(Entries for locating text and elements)
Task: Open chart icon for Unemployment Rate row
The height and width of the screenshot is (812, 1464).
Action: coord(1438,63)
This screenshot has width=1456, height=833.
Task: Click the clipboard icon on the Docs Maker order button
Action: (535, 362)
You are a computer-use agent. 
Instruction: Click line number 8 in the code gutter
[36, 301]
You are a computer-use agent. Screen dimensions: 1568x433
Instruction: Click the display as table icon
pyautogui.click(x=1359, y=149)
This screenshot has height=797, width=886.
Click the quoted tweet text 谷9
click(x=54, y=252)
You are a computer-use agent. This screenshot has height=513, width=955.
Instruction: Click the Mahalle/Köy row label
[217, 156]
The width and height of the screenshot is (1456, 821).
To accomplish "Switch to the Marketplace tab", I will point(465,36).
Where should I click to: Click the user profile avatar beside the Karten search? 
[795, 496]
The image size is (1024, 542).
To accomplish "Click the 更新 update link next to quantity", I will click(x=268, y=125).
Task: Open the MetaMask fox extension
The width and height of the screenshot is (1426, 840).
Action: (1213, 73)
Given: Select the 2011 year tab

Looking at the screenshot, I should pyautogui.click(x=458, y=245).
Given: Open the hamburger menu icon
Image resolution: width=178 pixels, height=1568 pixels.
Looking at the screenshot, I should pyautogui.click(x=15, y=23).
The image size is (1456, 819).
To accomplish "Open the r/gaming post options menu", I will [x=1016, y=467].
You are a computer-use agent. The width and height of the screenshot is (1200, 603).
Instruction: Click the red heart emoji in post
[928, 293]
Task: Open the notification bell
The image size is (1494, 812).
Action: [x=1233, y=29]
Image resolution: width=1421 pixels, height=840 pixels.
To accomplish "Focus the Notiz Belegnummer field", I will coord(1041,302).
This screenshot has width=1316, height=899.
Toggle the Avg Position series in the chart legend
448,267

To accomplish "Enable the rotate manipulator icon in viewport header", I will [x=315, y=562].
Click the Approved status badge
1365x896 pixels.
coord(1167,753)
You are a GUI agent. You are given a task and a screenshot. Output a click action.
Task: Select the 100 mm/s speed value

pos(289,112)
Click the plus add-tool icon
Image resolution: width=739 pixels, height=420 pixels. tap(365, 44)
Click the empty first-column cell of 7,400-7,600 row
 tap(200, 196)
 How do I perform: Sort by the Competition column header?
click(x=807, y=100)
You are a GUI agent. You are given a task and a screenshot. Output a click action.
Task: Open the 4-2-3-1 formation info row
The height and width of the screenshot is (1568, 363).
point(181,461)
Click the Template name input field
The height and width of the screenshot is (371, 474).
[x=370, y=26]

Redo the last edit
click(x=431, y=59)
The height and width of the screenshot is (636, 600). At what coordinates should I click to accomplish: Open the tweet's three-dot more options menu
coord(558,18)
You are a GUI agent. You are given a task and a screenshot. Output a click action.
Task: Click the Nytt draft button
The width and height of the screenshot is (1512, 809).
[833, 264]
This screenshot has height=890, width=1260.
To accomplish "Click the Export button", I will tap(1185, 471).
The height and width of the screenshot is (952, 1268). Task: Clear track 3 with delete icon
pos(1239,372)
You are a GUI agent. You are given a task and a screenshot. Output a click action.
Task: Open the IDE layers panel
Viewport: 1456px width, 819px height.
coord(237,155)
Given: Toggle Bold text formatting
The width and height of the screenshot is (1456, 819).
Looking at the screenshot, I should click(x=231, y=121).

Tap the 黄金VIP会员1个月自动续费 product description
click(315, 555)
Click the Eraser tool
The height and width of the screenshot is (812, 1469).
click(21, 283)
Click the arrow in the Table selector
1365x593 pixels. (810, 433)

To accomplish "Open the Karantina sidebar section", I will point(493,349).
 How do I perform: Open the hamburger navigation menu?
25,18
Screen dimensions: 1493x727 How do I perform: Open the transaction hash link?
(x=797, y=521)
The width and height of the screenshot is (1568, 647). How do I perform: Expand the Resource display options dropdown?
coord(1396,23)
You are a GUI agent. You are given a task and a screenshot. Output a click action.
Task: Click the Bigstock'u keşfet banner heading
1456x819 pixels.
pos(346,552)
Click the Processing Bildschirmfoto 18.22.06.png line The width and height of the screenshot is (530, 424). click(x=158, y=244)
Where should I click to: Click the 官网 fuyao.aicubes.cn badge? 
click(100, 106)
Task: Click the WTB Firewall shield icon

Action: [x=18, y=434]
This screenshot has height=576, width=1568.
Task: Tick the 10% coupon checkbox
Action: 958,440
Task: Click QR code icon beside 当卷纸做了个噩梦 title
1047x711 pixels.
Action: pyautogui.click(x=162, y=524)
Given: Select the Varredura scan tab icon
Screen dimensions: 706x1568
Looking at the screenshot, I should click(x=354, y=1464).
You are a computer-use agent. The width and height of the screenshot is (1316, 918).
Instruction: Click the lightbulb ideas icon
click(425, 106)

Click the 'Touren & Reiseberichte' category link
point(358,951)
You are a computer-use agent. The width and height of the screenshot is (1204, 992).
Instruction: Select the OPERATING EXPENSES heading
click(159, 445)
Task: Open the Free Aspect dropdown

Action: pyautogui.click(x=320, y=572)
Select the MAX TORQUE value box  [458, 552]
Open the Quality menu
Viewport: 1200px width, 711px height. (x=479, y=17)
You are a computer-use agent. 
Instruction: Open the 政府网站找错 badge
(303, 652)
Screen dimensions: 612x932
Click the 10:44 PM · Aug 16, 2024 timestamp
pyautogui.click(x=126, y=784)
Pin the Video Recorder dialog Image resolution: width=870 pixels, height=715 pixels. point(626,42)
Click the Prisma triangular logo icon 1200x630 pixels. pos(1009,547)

(PROBLEM): Copy every line above word for word.

(RESPONSE):
Task: Open chart icon for Unemployment Rate row
The height and width of the screenshot is (812, 1464).
Action: coord(1438,63)
This screenshot has width=1456, height=833.
Task: Click the clipboard icon on the Docs Maker order button
Action: (535, 362)
You are a computer-use agent. 
Instruction: Click line number 8 in the code gutter
[36, 301]
You are a computer-use agent. Screen dimensions: 1568x433
Instruction: Click the display as table icon
pyautogui.click(x=1359, y=149)
This screenshot has height=797, width=886.
Click the quoted tweet text 谷9
click(x=54, y=252)
You are a computer-use agent. This screenshot has height=513, width=955.
Instruction: Click the Mahalle/Köy row label
[217, 156]
The width and height of the screenshot is (1456, 821).
To accomplish "Switch to the Marketplace tab", I will point(465,36).
Where should I click to: Click the user profile avatar beside the Karten search? 
[795, 496]
The image size is (1024, 542).
To accomplish "Click the 更新 update link next to quantity", I will click(x=268, y=125).
Task: Open the MetaMask fox extension
The width and height of the screenshot is (1426, 840).
Action: (1213, 73)
Given: Select the 2011 year tab

Looking at the screenshot, I should pyautogui.click(x=458, y=245).
Given: Open the hamburger menu icon
Image resolution: width=178 pixels, height=1568 pixels.
Looking at the screenshot, I should pyautogui.click(x=15, y=23).
The image size is (1456, 819).
To accomplish "Open the r/gaming post options menu", I will [x=1016, y=467].
You are a computer-use agent. The width and height of the screenshot is (1200, 603).
Instruction: Click the red heart emoji in post
[928, 293]
Task: Open the notification bell
The image size is (1494, 812).
Action: [x=1233, y=29]
Image resolution: width=1421 pixels, height=840 pixels.
To accomplish "Focus the Notiz Belegnummer field", I will coord(1041,302).
This screenshot has width=1316, height=899.
Toggle the Avg Position series in the chart legend
448,267

To accomplish "Enable the rotate manipulator icon in viewport header", I will [x=315, y=562].
Click the Approved status badge
1365x896 pixels.
coord(1167,753)
You are a GUI agent. You are given a task and a screenshot. Output a click action.
Task: Select the 100 mm/s speed value

pos(289,112)
Click the plus add-tool icon
Image resolution: width=739 pixels, height=420 pixels. tap(365, 44)
Click the empty first-column cell of 7,400-7,600 row
 tap(200, 196)
 How do I perform: Sort by the Competition column header?
click(x=807, y=100)
You are a GUI agent. You are given a task and a screenshot. Output a click action.
Task: Open the 4-2-3-1 formation info row
The height and width of the screenshot is (1568, 363).
point(181,461)
Click the Template name input field
The height and width of the screenshot is (371, 474).
[x=370, y=26]

Redo the last edit
click(x=431, y=59)
The height and width of the screenshot is (636, 600). At what coordinates should I click to accomplish: Open the tweet's three-dot more options menu
coord(558,18)
You are a GUI agent. You are given a task and a screenshot. Output a click action.
Task: Click the Nytt draft button
The width and height of the screenshot is (1512, 809).
[833, 264]
This screenshot has height=890, width=1260.
To accomplish "Click the Export button", I will tap(1185, 471).
The height and width of the screenshot is (952, 1268). Task: Clear track 3 with delete icon
pos(1239,372)
You are a GUI agent. You are given a task and a screenshot. Output a click action.
Task: Open the IDE layers panel
Viewport: 1456px width, 819px height.
coord(237,155)
Given: Toggle Bold text formatting
The width and height of the screenshot is (1456, 819).
Looking at the screenshot, I should click(x=231, y=121).

Tap the 黄金VIP会员1个月自动续费 product description
click(315, 555)
Click the Eraser tool
The height and width of the screenshot is (812, 1469).
click(21, 283)
Click the arrow in the Table selector
1365x593 pixels. (810, 433)

To accomplish "Open the Karantina sidebar section", I will point(493,349).
 How do I perform: Open the hamburger navigation menu?
25,18
Screen dimensions: 1493x727 How do I perform: Open the transaction hash link?
(x=797, y=521)
The width and height of the screenshot is (1568, 647). How do I perform: Expand the Resource display options dropdown?
coord(1396,23)
You are a GUI agent. You are given a task and a screenshot. Output a click action.
Task: Click the Bigstock'u keşfet banner heading
1456x819 pixels.
pos(346,552)
Click the Processing Bildschirmfoto 18.22.06.png line The width and height of the screenshot is (530, 424). click(x=158, y=244)
Where should I click to: Click the 官网 fuyao.aicubes.cn badge? 
click(100, 106)
Task: Click the WTB Firewall shield icon

Action: [x=18, y=434]
This screenshot has height=576, width=1568.
Task: Tick the 10% coupon checkbox
Action: 958,440
Task: Click QR code icon beside 当卷纸做了个噩梦 title
1047x711 pixels.
Action: pyautogui.click(x=162, y=524)
Given: Select the Varredura scan tab icon
Screen dimensions: 706x1568
Looking at the screenshot, I should click(x=354, y=1464).
You are a computer-use agent. The width and height of the screenshot is (1316, 918).
Instruction: Click the lightbulb ideas icon
click(425, 106)

Click the 'Touren & Reiseberichte' category link
point(358,951)
You are a computer-use agent. The width and height of the screenshot is (1204, 992).
Instruction: Select the OPERATING EXPENSES heading
click(159, 445)
Task: Open the Free Aspect dropdown

Action: pyautogui.click(x=320, y=572)
Select the MAX TORQUE value box  [458, 552]
Open the Quality menu
Viewport: 1200px width, 711px height. (x=479, y=17)
You are a computer-use agent. 
Instruction: Open the 政府网站找错 badge
(303, 652)
Screen dimensions: 612x932
Click the 10:44 PM · Aug 16, 2024 timestamp
pyautogui.click(x=126, y=784)
Pin the Video Recorder dialog Image resolution: width=870 pixels, height=715 pixels. point(626,42)
Click the Prisma triangular logo icon 1200x630 pixels. pos(1009,547)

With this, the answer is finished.